REQUIREMENTS: Recast the records below as a Markdown table with the columns Row and Line, giving each non-blank line its own numbered row. Leave out blank lines, and keep the pictures out of the answer.

RECORD EXTRACTS:
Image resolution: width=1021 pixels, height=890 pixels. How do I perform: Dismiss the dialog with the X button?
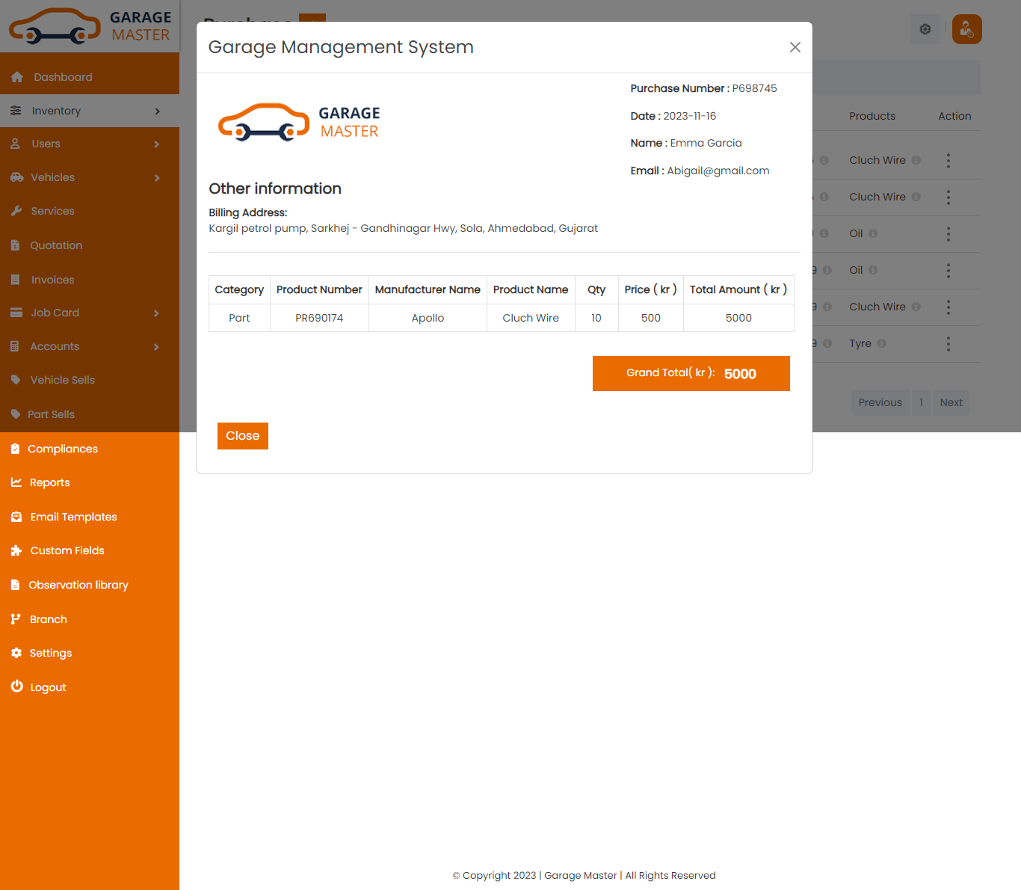[795, 47]
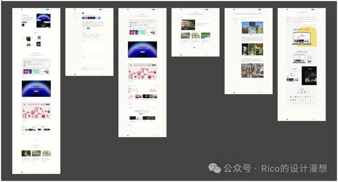Click the round avatar icon on the second artboard

point(83,13)
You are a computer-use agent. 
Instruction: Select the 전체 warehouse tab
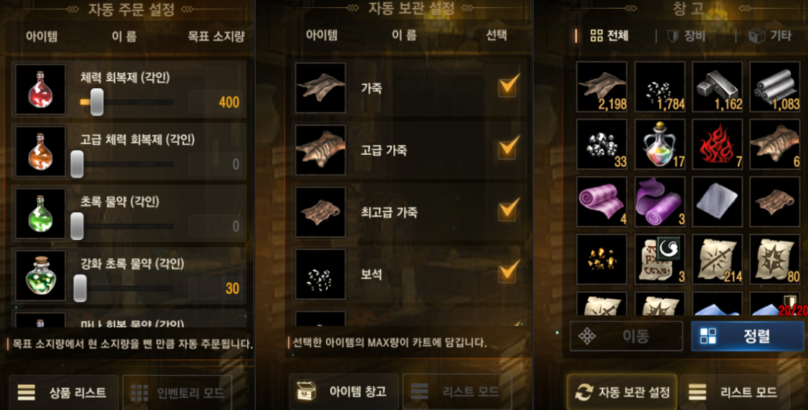[x=609, y=36]
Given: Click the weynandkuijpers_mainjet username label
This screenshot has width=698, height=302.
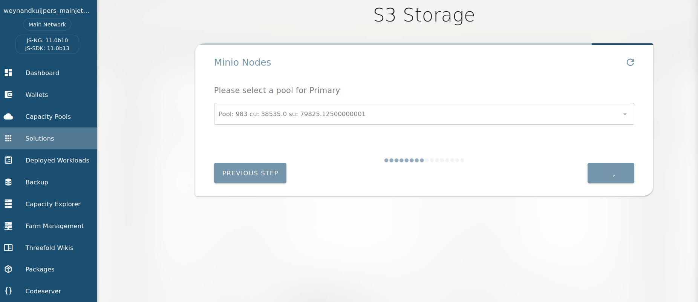Looking at the screenshot, I should [x=46, y=11].
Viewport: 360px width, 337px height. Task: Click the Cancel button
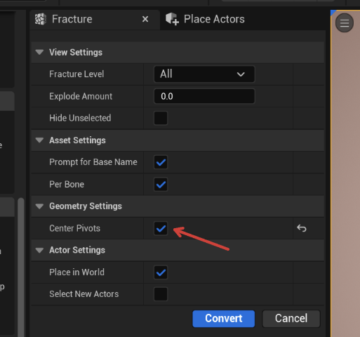(x=291, y=319)
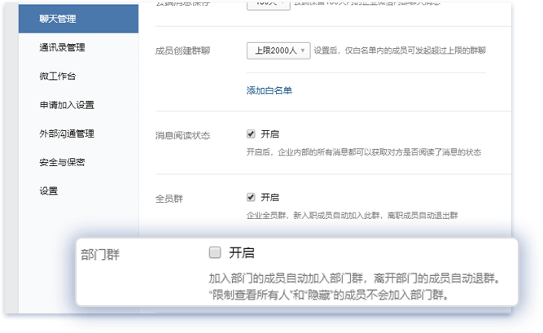Click 设置 in the left sidebar
The image size is (543, 333).
pos(48,191)
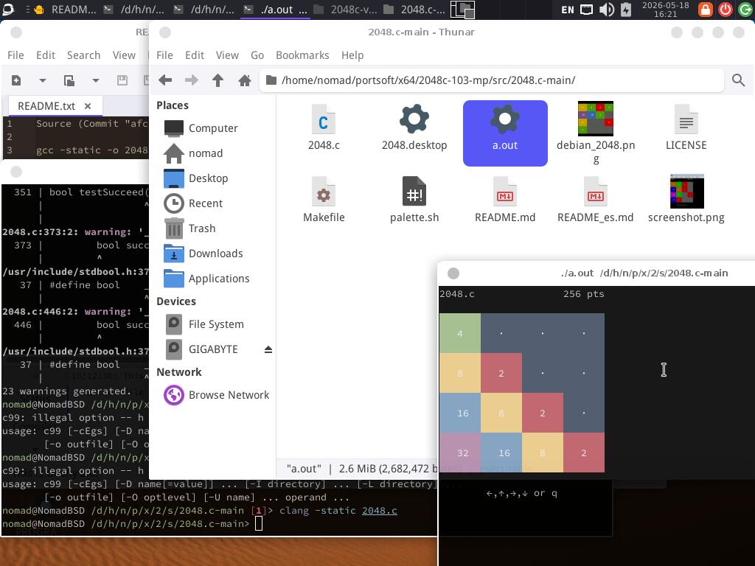The height and width of the screenshot is (566, 755).
Task: Go back with Thunar's back arrow
Action: [165, 80]
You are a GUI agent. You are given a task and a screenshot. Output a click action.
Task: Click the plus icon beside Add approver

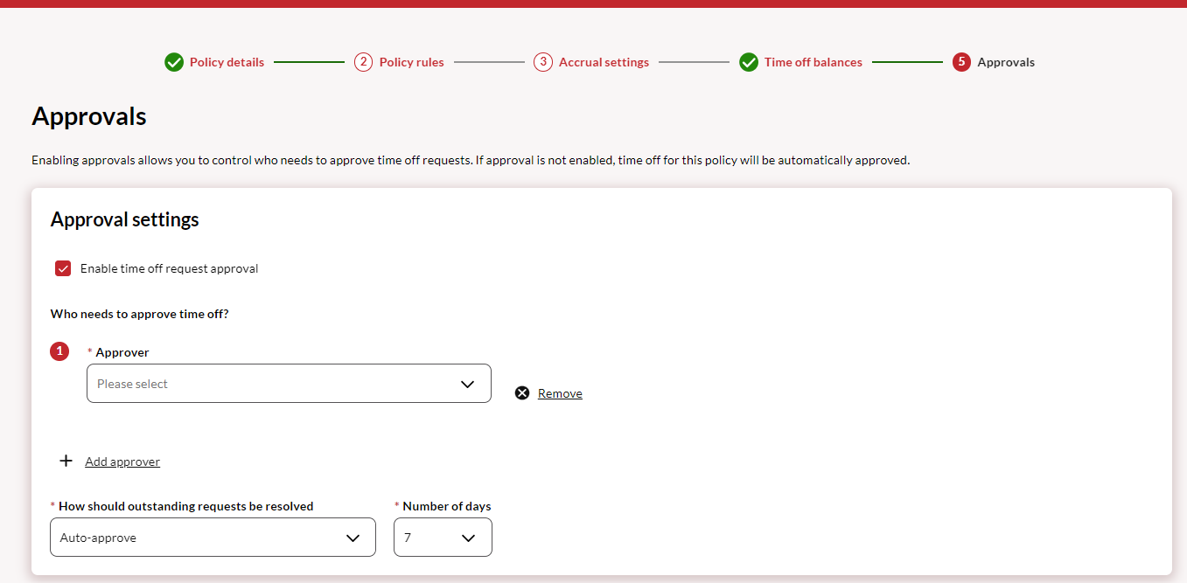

EXERCISE ANSWER:
| Row | Line |
|---|---|
| 1 | Image resolution: width=1021 pixels, height=890 pixels. How do I perform: Dismiss the dialog with the X button? |
| 2 | [795, 47] |
| 3 | Click the round avatar icon on the second artboard |
| 4 | point(83,13) |
| 5 | You are a computer-use agent.  |
| 6 | Instruction: Select the 전체 warehouse tab |
| 7 | [x=609, y=36] |
| 8 | Given: Click the weynandkuijpers_mainjet username label |
| 9 | This screenshot has width=698, height=302. |
| 10 | Looking at the screenshot, I should [x=46, y=11]. |
| 11 | Viewport: 360px width, 337px height. Task: Click the Cancel button |
| 12 | (x=291, y=319) |
| 13 | Click 设置 in the left sidebar |
| 14 | The image size is (543, 333). |
| 15 | pos(48,191) |
| 16 | The height and width of the screenshot is (566, 755). |
| 17 | Task: Go back with Thunar's back arrow |
| 18 | Action: [165, 80] |
| 19 | You are a GUI agent. You are given a task and a screenshot. Output a click action. |
| 20 | Task: Click the plus icon beside Add approver |